# Task description
Copy the lines below back out word for word, leaving out the pictures.

————

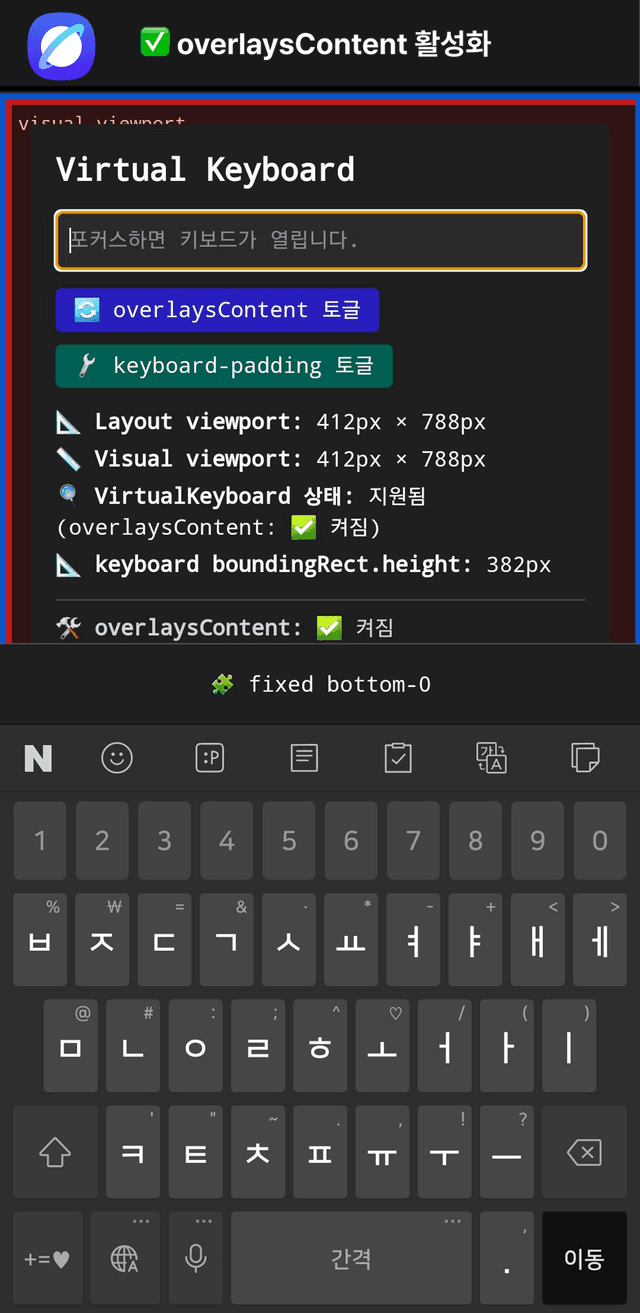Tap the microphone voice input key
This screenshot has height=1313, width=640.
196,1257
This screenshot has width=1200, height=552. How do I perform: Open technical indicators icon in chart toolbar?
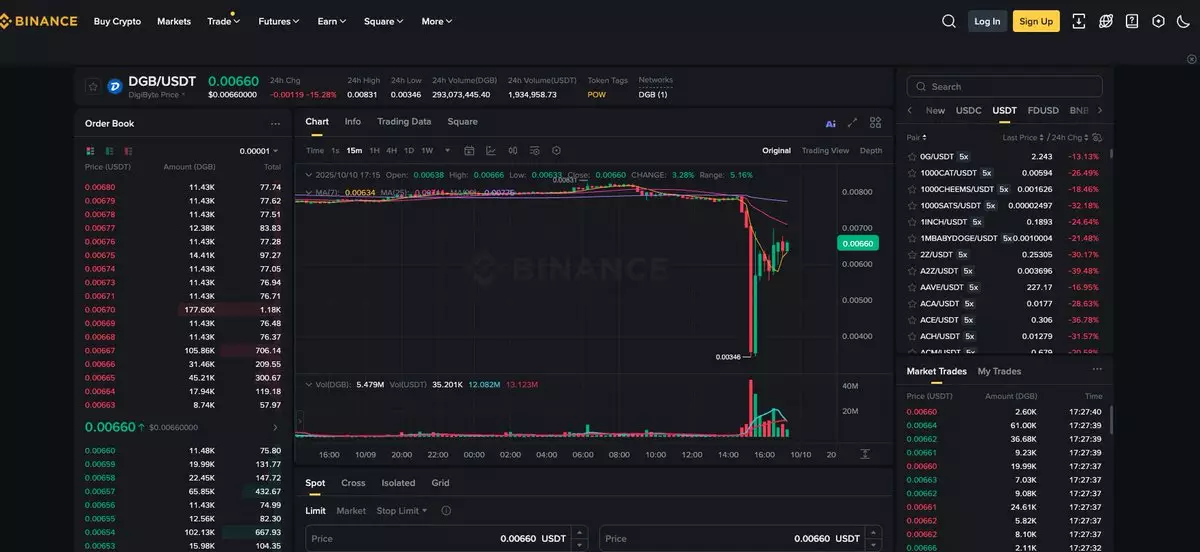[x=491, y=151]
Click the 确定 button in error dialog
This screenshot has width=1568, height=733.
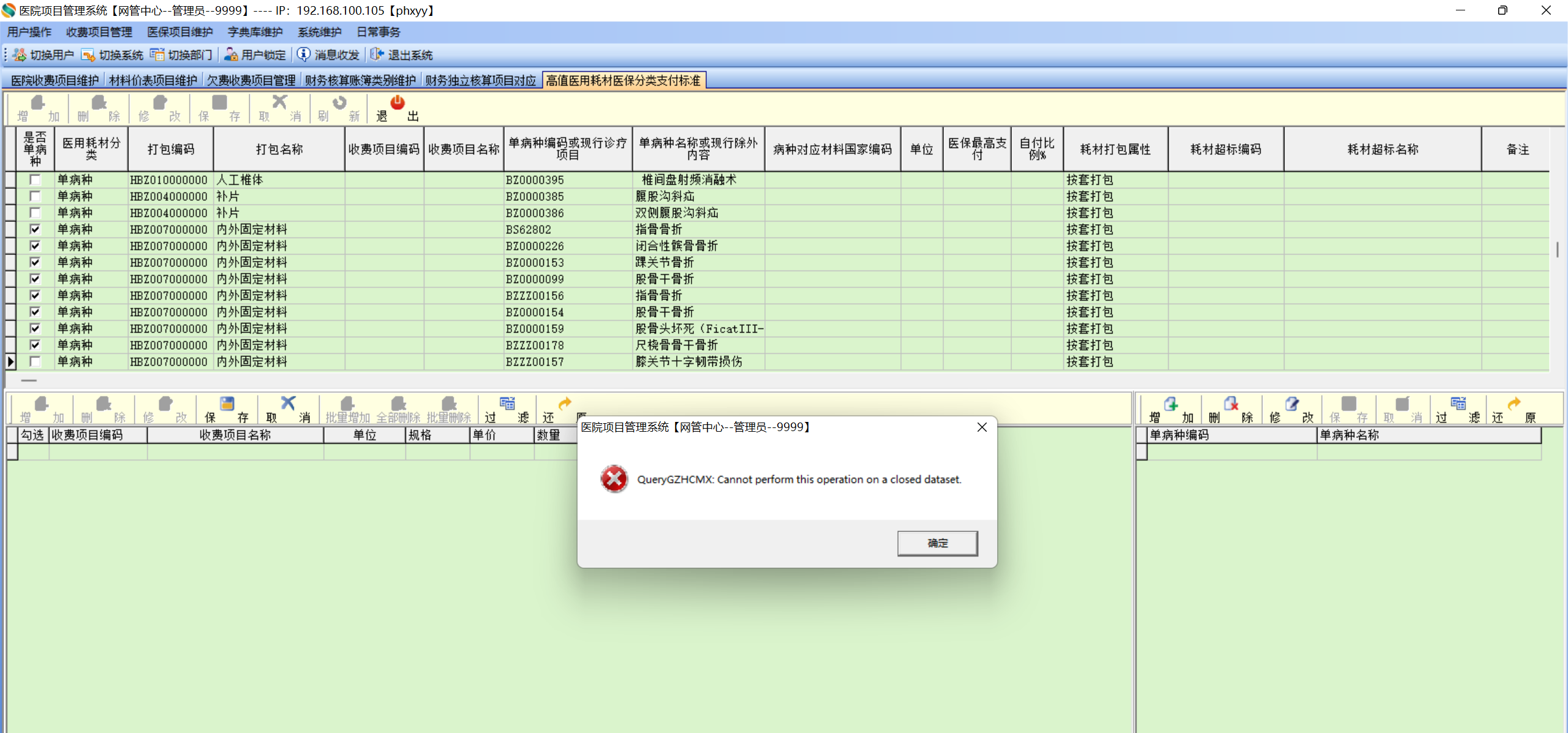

————

# Exercise solution
Tap the microphone voice input key
This screenshot has height=1313, width=640.
196,1257
This screenshot has width=1200, height=552. How do I perform: Open technical indicators icon in chart toolbar?
[x=491, y=151]
Click the 确定 button in error dialog
This screenshot has width=1568, height=733.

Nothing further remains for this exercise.